§ **Task instructions**
Reproduce verbatim the lines of the records below, starting at the line containing "Where should I click to: Switch" and ending at the line containing "Action: [x=30, y=225]", with both of those lines included.

§ **Supplied data**
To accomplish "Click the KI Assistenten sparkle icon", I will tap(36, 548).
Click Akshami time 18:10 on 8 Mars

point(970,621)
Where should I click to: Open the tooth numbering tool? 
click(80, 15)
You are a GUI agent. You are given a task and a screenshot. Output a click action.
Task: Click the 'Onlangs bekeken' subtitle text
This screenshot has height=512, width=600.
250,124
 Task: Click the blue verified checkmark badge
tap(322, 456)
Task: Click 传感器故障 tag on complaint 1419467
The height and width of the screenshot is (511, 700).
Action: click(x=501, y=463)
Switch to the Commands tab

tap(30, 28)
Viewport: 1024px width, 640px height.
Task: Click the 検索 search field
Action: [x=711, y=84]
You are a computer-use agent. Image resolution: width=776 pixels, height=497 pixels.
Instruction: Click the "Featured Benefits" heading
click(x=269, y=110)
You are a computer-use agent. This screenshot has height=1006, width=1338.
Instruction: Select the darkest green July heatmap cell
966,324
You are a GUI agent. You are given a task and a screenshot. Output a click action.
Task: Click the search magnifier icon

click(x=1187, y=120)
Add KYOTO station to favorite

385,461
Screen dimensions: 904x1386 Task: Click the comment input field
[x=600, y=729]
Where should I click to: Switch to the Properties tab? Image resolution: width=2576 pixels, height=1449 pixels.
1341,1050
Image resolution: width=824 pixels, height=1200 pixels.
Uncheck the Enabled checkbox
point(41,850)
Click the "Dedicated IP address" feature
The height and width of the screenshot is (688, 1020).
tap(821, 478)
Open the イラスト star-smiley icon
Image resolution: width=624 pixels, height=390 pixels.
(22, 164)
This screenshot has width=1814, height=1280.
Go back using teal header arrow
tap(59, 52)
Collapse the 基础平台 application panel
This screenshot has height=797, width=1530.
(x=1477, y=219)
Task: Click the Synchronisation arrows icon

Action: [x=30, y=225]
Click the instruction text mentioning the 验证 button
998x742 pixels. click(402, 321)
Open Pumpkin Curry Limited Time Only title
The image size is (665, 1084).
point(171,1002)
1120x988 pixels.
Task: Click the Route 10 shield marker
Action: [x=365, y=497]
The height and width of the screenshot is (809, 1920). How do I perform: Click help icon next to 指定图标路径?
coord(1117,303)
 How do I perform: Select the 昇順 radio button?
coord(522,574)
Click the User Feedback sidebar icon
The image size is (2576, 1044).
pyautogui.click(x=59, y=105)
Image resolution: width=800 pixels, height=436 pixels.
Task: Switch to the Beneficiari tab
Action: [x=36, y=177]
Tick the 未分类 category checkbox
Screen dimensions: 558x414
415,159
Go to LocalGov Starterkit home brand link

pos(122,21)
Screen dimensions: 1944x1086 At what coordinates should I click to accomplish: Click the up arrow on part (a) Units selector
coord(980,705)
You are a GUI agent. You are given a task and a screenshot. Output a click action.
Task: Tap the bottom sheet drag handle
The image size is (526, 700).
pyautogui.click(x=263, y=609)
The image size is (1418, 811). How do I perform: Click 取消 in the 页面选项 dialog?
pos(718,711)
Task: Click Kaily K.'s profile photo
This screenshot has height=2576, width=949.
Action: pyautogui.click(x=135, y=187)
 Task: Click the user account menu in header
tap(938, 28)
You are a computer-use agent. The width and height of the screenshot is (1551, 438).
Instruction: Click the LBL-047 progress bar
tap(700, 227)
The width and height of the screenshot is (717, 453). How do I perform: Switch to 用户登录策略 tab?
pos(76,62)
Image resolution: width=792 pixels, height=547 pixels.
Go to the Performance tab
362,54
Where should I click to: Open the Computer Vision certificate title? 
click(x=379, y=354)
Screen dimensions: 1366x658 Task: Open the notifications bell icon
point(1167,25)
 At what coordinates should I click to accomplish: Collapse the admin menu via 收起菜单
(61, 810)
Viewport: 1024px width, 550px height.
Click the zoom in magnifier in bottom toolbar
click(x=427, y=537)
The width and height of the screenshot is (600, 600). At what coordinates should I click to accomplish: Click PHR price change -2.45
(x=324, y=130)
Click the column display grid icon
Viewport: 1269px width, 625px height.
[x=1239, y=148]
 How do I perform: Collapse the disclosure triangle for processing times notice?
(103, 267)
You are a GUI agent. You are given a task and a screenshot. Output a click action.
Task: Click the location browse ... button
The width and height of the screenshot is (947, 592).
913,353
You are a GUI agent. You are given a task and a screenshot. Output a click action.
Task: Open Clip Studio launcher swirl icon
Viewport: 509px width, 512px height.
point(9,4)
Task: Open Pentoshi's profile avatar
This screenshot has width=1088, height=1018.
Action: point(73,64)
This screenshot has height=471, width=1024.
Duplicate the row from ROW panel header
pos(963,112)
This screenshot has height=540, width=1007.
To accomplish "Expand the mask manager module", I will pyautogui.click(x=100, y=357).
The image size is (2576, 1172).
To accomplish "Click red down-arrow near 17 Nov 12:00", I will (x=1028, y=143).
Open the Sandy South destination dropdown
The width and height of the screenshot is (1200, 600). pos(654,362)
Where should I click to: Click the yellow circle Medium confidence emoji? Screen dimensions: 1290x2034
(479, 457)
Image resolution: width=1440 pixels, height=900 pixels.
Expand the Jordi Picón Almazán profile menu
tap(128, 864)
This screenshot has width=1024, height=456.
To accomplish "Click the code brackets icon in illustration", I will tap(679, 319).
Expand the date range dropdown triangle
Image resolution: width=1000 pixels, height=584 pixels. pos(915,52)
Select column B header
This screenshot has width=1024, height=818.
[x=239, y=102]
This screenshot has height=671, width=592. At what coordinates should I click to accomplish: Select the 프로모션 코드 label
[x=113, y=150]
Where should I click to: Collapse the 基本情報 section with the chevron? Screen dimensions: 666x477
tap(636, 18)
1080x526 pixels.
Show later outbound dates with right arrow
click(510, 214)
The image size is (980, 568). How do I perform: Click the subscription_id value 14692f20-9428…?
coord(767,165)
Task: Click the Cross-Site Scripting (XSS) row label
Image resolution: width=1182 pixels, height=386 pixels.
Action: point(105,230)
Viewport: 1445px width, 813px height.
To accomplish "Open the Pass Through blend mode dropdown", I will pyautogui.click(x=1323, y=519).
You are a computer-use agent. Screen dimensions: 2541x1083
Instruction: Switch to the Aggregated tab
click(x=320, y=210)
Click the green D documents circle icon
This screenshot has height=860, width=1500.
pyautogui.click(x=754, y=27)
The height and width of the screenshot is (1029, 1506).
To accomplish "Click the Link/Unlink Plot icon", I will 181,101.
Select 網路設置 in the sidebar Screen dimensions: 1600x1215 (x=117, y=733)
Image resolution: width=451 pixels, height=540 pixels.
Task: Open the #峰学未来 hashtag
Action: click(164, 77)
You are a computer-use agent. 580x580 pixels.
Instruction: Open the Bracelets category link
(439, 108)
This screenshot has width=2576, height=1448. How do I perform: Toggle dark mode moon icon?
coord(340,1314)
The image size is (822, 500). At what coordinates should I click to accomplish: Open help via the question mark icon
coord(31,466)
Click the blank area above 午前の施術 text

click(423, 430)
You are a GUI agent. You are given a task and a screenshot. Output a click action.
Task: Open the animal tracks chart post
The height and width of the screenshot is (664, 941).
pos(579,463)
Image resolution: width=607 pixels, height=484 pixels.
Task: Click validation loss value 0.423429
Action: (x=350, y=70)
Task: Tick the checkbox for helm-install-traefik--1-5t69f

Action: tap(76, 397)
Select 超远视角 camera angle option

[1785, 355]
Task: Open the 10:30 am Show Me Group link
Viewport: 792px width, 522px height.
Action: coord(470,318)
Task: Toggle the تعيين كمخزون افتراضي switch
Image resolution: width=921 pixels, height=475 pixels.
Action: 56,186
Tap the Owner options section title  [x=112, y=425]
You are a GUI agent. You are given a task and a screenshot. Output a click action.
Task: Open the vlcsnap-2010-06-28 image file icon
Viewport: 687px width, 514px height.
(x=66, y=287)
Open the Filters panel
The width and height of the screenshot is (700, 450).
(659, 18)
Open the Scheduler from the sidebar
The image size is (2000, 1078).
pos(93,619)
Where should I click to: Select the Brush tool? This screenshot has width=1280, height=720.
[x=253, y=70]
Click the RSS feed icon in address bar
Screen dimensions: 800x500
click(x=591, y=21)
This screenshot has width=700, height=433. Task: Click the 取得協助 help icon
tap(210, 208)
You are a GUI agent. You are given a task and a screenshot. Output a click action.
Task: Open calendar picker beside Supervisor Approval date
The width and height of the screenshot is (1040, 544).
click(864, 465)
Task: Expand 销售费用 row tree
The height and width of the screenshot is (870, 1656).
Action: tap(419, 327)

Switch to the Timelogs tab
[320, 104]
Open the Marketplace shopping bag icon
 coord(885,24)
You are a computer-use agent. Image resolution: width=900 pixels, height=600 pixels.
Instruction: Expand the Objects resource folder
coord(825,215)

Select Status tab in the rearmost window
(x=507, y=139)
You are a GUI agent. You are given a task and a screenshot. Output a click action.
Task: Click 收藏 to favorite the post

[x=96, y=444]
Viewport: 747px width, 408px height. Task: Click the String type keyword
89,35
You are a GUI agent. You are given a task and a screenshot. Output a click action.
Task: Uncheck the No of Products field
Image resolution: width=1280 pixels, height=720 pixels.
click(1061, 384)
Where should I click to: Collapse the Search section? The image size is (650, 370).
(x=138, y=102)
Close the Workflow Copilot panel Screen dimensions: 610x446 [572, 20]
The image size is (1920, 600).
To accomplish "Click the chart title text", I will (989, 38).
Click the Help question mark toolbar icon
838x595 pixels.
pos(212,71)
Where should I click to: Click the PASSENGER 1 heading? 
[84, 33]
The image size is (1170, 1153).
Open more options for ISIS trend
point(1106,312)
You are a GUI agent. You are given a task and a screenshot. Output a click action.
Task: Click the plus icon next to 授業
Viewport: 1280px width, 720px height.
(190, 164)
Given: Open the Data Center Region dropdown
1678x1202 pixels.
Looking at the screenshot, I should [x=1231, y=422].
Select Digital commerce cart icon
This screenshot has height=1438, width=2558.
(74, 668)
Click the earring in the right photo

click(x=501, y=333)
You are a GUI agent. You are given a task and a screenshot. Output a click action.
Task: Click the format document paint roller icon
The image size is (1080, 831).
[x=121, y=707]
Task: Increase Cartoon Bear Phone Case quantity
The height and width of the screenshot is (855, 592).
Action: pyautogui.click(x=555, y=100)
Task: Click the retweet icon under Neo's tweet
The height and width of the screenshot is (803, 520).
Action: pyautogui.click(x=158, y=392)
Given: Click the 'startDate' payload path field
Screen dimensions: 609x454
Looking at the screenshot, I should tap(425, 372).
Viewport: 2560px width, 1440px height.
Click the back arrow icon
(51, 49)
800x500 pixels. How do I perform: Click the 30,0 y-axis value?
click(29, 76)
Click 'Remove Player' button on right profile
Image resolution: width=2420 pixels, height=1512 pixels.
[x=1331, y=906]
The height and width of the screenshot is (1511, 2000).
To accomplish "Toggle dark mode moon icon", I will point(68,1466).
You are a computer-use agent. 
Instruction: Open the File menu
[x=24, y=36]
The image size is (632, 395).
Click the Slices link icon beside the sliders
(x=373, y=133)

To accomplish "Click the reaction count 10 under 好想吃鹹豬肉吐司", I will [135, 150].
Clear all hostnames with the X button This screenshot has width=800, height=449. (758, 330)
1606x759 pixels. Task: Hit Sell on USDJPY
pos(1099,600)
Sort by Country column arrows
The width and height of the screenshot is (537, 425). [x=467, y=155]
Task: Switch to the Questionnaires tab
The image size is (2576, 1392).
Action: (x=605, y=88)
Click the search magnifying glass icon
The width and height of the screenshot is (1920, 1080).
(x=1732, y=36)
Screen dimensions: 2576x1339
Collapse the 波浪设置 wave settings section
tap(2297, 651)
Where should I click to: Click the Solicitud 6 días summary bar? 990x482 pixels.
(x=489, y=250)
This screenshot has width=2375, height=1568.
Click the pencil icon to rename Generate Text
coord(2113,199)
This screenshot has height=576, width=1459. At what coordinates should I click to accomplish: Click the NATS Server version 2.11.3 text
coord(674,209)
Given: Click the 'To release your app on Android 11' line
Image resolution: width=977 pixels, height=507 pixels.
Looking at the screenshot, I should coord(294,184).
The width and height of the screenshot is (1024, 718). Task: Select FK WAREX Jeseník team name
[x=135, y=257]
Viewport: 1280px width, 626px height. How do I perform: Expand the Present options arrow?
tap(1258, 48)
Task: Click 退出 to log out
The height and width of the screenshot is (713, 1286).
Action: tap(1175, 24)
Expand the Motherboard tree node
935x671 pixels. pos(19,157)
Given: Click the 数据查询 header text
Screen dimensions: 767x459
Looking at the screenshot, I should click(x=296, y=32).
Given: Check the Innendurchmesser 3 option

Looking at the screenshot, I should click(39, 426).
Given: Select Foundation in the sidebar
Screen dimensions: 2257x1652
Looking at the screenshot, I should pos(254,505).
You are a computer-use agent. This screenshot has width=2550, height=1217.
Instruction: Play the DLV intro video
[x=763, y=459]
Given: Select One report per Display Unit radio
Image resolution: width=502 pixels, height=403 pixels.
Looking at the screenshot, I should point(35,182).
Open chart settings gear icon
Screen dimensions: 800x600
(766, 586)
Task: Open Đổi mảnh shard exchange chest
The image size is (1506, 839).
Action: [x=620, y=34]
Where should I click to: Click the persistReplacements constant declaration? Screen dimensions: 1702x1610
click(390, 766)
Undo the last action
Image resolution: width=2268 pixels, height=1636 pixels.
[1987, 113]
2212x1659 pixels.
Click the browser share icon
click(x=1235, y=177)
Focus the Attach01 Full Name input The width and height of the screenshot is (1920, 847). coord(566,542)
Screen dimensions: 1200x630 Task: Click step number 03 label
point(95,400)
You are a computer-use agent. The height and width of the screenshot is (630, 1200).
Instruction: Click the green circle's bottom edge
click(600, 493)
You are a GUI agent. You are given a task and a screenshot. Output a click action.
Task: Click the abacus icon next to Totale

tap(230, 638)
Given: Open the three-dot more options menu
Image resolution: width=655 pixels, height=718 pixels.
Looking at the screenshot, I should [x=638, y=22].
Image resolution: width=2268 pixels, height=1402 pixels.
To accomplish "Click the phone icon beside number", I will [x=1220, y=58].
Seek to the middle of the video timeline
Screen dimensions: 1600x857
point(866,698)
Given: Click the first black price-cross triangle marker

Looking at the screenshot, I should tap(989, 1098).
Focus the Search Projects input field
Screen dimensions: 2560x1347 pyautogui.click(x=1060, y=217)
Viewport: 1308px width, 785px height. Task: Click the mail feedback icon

§ **The answer**
Where should I click to: Switch to the Properties tab? Image resolution: width=2576 pixels, height=1449 pixels.
1341,1050
Image resolution: width=824 pixels, height=1200 pixels.
Uncheck the Enabled checkbox
point(41,850)
Click the "Dedicated IP address" feature
The height and width of the screenshot is (688, 1020).
tap(821, 478)
Open the イラスト star-smiley icon
Image resolution: width=624 pixels, height=390 pixels.
(22, 164)
This screenshot has width=1814, height=1280.
Go back using teal header arrow
tap(59, 52)
Collapse the 基础平台 application panel
This screenshot has height=797, width=1530.
(x=1477, y=219)
Task: Click the Synchronisation arrows icon

Action: [x=30, y=225]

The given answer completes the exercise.